Does President Trump have immunity from criminal investigation or prosecution, as his lawyer asserts? The answer is no, and now the Supreme Court has the opportunity to make that clear.

The constitutional basis for a claim of absolute immunity is overwhelmingly weak. No part of the Constitution explicitly supports the idea; it is silent on the issue. Instead, the president’s legal team largely appeals to the reasoning in two memos from the Justice Department’s Office of Legal Counsel — memos written during the Nixon and Clinton administrations. Both came to the same conclusion: As the Clinton Justice Department memo said, “the indictment or criminal prosecution of a sitting president would impermissibly undermine the capacity of the executive branch to perform its constitutionally assigned functions.”

That’s one interpretation. But two Supreme Court cases — United States v. Nixon and Clinton v. Jones — put Mr.
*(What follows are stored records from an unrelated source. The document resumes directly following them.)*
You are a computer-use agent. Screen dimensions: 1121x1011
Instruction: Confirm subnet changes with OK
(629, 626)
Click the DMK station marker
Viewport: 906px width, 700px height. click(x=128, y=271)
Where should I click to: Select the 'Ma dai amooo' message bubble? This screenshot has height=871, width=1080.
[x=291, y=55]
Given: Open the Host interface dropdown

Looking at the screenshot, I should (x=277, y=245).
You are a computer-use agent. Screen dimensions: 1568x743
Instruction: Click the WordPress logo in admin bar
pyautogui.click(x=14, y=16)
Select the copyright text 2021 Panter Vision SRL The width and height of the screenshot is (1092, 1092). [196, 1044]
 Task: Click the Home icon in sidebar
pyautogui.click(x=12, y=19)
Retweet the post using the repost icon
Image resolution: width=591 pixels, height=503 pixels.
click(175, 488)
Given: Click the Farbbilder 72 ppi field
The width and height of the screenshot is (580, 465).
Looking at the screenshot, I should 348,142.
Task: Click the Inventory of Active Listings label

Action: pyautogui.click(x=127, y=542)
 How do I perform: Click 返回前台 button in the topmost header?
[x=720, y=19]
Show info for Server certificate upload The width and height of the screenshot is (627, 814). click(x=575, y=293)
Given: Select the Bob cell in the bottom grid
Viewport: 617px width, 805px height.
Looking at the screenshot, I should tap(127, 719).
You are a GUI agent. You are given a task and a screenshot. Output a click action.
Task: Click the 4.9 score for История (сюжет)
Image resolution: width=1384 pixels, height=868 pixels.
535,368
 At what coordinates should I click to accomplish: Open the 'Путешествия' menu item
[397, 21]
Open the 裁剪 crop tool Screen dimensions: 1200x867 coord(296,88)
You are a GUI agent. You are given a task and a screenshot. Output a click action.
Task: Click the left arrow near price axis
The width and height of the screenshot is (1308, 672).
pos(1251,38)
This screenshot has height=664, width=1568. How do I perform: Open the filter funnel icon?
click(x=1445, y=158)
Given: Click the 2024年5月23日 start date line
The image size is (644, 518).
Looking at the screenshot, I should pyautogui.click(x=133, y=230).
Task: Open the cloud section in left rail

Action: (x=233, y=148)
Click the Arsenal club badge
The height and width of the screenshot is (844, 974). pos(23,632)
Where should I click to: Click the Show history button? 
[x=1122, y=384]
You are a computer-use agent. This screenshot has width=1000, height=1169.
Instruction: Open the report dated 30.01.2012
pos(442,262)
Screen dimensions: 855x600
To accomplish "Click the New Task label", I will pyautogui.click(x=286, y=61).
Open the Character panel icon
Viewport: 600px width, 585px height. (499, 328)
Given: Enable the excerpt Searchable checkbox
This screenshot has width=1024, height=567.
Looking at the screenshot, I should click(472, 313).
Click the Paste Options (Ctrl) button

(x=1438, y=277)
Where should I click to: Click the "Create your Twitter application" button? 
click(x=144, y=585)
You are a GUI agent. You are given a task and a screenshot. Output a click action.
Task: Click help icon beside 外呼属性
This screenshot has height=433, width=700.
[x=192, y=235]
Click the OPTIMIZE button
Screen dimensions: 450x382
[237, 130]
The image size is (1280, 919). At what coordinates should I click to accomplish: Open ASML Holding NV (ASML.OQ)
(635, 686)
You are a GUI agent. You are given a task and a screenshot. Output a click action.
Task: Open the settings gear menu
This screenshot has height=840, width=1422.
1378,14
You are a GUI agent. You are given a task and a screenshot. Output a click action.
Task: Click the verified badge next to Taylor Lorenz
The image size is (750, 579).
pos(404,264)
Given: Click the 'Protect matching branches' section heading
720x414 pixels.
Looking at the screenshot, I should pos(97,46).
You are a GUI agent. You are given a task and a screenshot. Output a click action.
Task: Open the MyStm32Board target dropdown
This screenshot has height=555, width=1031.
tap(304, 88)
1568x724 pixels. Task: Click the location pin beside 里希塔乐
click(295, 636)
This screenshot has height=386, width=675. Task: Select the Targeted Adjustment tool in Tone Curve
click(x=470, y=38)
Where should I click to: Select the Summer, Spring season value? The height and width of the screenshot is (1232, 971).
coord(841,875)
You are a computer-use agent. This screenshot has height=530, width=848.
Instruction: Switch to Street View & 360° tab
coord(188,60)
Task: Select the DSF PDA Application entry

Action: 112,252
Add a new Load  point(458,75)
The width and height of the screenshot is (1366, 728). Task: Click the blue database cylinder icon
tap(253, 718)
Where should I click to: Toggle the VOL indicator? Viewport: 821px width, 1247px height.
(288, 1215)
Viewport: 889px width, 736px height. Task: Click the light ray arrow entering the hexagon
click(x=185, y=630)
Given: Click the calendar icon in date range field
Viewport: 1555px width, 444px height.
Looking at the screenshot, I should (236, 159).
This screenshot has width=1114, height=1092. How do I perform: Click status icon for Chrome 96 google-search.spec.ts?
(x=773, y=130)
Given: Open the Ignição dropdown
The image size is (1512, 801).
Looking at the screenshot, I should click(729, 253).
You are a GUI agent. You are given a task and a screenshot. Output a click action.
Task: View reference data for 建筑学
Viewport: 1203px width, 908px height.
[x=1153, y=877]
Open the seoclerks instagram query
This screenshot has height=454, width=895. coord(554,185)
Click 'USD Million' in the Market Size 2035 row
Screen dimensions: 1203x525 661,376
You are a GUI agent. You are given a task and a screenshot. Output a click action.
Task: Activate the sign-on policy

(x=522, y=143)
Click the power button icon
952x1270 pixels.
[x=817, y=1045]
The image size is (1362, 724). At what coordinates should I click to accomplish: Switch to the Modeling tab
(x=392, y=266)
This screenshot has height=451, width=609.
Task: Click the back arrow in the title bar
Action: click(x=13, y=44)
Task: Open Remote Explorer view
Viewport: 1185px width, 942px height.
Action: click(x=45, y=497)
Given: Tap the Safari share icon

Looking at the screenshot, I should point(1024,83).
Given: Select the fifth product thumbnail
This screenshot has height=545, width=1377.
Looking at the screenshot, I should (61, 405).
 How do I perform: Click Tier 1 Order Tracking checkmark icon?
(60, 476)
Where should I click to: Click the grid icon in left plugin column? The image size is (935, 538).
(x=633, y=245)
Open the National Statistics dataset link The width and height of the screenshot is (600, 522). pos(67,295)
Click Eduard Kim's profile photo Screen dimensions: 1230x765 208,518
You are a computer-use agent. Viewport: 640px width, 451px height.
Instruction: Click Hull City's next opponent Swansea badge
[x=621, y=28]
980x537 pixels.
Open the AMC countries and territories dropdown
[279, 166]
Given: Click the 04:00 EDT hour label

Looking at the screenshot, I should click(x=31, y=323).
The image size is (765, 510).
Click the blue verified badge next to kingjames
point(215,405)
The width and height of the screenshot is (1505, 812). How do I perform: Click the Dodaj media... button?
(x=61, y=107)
Trump’s claim of absolute immunity on rocky footing.

In the Nixon case, the court ruled unanimously that a president must comply with a criminal subpoena — in that case, an order to turn over the infamous Watergate tapes. In reaching their decision, the justices did acknowledge the existence of some presidential privilege but rejected Nixon’s claim of absolute privilege in the case because it “cannot prevail over the fundamental demands of due process of law in the fair administration of criminal justice.”